▶ _Directions for this task_
Reproduce all of the following records line for line, with no changes.

▶ _Exercise data_

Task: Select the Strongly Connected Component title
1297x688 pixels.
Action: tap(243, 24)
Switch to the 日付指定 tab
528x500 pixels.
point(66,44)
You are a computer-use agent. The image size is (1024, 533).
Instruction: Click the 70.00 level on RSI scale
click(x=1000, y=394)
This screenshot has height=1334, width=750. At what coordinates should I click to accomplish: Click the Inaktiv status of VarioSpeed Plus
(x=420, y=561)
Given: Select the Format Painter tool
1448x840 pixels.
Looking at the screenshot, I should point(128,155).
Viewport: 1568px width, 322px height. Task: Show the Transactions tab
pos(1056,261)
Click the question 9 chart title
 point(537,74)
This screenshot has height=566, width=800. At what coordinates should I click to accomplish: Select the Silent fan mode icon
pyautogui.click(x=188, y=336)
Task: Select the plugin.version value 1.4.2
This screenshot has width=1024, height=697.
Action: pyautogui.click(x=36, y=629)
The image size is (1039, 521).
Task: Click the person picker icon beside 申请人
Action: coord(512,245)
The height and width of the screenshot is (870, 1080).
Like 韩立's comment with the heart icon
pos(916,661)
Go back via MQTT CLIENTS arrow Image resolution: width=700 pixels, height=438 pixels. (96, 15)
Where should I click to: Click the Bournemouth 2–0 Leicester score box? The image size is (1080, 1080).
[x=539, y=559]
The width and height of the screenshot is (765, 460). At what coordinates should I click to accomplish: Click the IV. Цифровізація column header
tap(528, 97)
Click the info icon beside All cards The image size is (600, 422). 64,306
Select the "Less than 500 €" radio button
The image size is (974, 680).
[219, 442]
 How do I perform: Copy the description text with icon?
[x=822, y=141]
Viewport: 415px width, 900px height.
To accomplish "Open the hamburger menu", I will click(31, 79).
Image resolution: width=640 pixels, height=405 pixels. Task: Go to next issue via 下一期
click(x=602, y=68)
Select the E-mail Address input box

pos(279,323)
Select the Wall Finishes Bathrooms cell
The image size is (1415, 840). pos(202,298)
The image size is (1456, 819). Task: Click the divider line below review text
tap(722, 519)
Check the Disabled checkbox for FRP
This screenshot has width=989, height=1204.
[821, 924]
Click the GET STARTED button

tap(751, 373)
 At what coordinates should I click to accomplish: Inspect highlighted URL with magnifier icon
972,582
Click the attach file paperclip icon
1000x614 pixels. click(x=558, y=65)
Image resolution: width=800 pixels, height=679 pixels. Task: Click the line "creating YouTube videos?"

▶ _Answer to the problem_
Task: Select the Strongly Connected Component title
1297x688 pixels.
Action: tap(243, 24)
Switch to the 日付指定 tab
528x500 pixels.
point(66,44)
You are a computer-use agent. The image size is (1024, 533).
Instruction: Click the 70.00 level on RSI scale
click(x=1000, y=394)
This screenshot has height=1334, width=750. At what coordinates should I click to accomplish: Click the Inaktiv status of VarioSpeed Plus
(x=420, y=561)
Given: Select the Format Painter tool
1448x840 pixels.
Looking at the screenshot, I should point(128,155).
Viewport: 1568px width, 322px height. Task: Show the Transactions tab
pos(1056,261)
Click the question 9 chart title
 point(537,74)
This screenshot has height=566, width=800. At what coordinates should I click to accomplish: Select the Silent fan mode icon
pyautogui.click(x=188, y=336)
Task: Select the plugin.version value 1.4.2
This screenshot has width=1024, height=697.
Action: pyautogui.click(x=36, y=629)
The image size is (1039, 521).
Task: Click the person picker icon beside 申请人
Action: coord(512,245)
The height and width of the screenshot is (870, 1080).
Like 韩立's comment with the heart icon
pos(916,661)
Go back via MQTT CLIENTS arrow Image resolution: width=700 pixels, height=438 pixels. (96, 15)
Where should I click to: Click the Bournemouth 2–0 Leicester score box? The image size is (1080, 1080).
[x=539, y=559]
The width and height of the screenshot is (765, 460). At what coordinates should I click to accomplish: Click the IV. Цифровізація column header
tap(528, 97)
Click the info icon beside All cards The image size is (600, 422). 64,306
Select the "Less than 500 €" radio button
The image size is (974, 680).
[219, 442]
 How do I perform: Copy the description text with icon?
[x=822, y=141]
Viewport: 415px width, 900px height.
To accomplish "Open the hamburger menu", I will click(31, 79).
Image resolution: width=640 pixels, height=405 pixels. Task: Go to next issue via 下一期
click(x=602, y=68)
Select the E-mail Address input box

pos(279,323)
Select the Wall Finishes Bathrooms cell
The image size is (1415, 840). pos(202,298)
The image size is (1456, 819). Task: Click the divider line below review text
tap(722, 519)
Check the Disabled checkbox for FRP
This screenshot has width=989, height=1204.
[821, 924]
Click the GET STARTED button

tap(751, 373)
 At what coordinates should I click to accomplish: Inspect highlighted URL with magnifier icon
972,582
Click the attach file paperclip icon
1000x614 pixels. click(x=558, y=65)
Image resolution: width=800 pixels, height=679 pixels. Task: Click the line "creating YouTube videos?"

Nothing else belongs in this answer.